American policymakers have long believed these “gizmos of mass destruction” are for deterrence only. Not so Vladimir Putin, who in August 2014 while in Crimea talked about “our new developments in offensive nuclear weapons.”
And then there are the Chinese. In August 2011, Xu Guangyu, a retired Chinese general working for the China Arms Control and Disarmament Association,indicated in blurted-out comments to the South China Morning Post that his country was planning “a surprise attack on the U.S.”
And Chinese flag officers, echoing infamous comments of Mao Zedong, have from time to time suggested they were willing to accept deaths in the hundreds of millions in a nuclear exchange with the United States. For instance, in July 2005 Major General Zhu Chenghu, in comments that threatened the first-use of nuclear weapons against America, said his country was prepared “for the destruction of all of the cities east of Xian.” Most of China’s population, and most of the country’s major cities, are east of that city.
Comments like this, at a minimum, tell us that in the post-Cold War world the concept of deterrence is evolving and perhaps breaking down. The Russians and Chinese appear to view nuclear weapons in different ways than Americans do, and this mismatch could be exceedingly dangerous. De-alerting, especially when missiles are disabled for days, decreases the possibility of retaliation and therefore leaves the door open for nuclear adventurism.
In one limited instance, it may be possible to take weapons off what critics call “hair triggers” and still deter adventurism. Before that can be done, however, the U.S. Air Force has to remove its highly vulnerable land-based missiles from silos and put them on railcars or, like the Chinese and Russians, on transporter-erector-launchers—trucks in common parlance. The U.S. is almost forced into a launch-on-warning posture because the Minuteman III, in fixed and known locations, will almost certainly be destroyed by the first wave of a nuclear attack. “Use them or lose them” is the calculus.
The Air Force is now seeking funds to replace the missiles, first deployed in 1970 with an expected ten-year lifetime, but the plan is to put the replacements into silos.

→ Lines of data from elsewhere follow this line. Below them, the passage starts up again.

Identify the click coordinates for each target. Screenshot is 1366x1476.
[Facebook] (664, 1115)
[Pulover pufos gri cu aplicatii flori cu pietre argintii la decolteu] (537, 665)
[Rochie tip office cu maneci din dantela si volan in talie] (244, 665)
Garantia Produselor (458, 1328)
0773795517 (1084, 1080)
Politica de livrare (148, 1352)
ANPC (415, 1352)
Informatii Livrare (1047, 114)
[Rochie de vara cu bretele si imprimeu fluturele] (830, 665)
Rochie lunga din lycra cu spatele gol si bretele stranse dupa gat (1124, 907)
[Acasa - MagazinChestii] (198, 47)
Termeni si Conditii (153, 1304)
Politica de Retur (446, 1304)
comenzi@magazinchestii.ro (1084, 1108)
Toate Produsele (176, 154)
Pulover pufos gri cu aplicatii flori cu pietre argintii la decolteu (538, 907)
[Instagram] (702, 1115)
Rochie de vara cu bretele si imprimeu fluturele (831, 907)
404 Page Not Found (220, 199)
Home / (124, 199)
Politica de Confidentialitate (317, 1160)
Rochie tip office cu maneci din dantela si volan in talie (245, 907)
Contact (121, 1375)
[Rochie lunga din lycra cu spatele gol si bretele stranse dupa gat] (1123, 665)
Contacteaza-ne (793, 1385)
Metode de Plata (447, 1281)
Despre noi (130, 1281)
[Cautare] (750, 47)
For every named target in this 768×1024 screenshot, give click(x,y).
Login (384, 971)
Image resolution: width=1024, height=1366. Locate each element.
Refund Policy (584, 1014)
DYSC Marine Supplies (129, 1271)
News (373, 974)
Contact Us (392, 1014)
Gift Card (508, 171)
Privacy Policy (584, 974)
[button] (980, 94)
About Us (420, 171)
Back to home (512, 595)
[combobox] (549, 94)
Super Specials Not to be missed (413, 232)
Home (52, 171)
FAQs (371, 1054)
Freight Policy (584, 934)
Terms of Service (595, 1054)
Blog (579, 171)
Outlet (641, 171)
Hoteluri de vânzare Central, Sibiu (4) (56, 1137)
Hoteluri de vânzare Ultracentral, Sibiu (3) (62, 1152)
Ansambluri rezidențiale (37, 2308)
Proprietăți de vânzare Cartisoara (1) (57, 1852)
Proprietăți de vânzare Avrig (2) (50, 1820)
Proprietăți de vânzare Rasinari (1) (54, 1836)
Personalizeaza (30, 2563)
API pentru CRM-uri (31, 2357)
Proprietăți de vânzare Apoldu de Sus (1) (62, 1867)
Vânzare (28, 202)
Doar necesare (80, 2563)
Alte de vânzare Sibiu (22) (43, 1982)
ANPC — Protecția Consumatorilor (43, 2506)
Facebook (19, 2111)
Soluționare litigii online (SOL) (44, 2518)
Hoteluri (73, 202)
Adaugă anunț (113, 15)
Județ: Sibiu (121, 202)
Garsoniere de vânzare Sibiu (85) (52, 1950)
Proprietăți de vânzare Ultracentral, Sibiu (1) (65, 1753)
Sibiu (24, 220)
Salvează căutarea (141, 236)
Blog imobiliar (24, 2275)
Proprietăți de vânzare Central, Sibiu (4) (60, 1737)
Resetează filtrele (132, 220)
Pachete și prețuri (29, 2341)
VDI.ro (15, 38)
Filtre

The new missiles, however, should be mobile. As Sokolski says, “The proper modernization of the land-based leg should make launch on warning unnecessary.”
If the new missiles, the main part of the GBSD or Ground-Based Strategic Deterrent program, could be carried by truck or rail, the American arsenal could generally be safely de-alerted if doctrine called for only minutes—not days or weeks—between confirmation of detonations of enemy nukes and the launch of retaliatory strikes. Of course, any de-alerting, however short the timeframe between first attack and launch, would require even more detailed planning to assure the United States could respond following the decapitation of civilian and military leadership in a first strike against the homeland.
Critics like Cartwright and Global Zero co-founder Bruce Blair want to scrapland-based missiles altogether, but at a time of increasing nuclear threats that is not, as a practical matter, going to happen. The task now is to make the land leg of the “triad” survivable. Mobile missiles will cost far more than the now-projected $62 billion price tag for GBSD between now and Fiscal Year 2044, but if activists say de-alerting is critical, they should be willing to support additional budgetary burdens.
Today, nobody remembers September 26, 1983, and for that we have Lt. Col. Petrov to thank. Yet at this moment the primary nuclear risk is not accidental launch but failure of deterrence, and so the U.S. must leave each potential attacker in no doubt it will be obliterated soon after launching against the American homeland.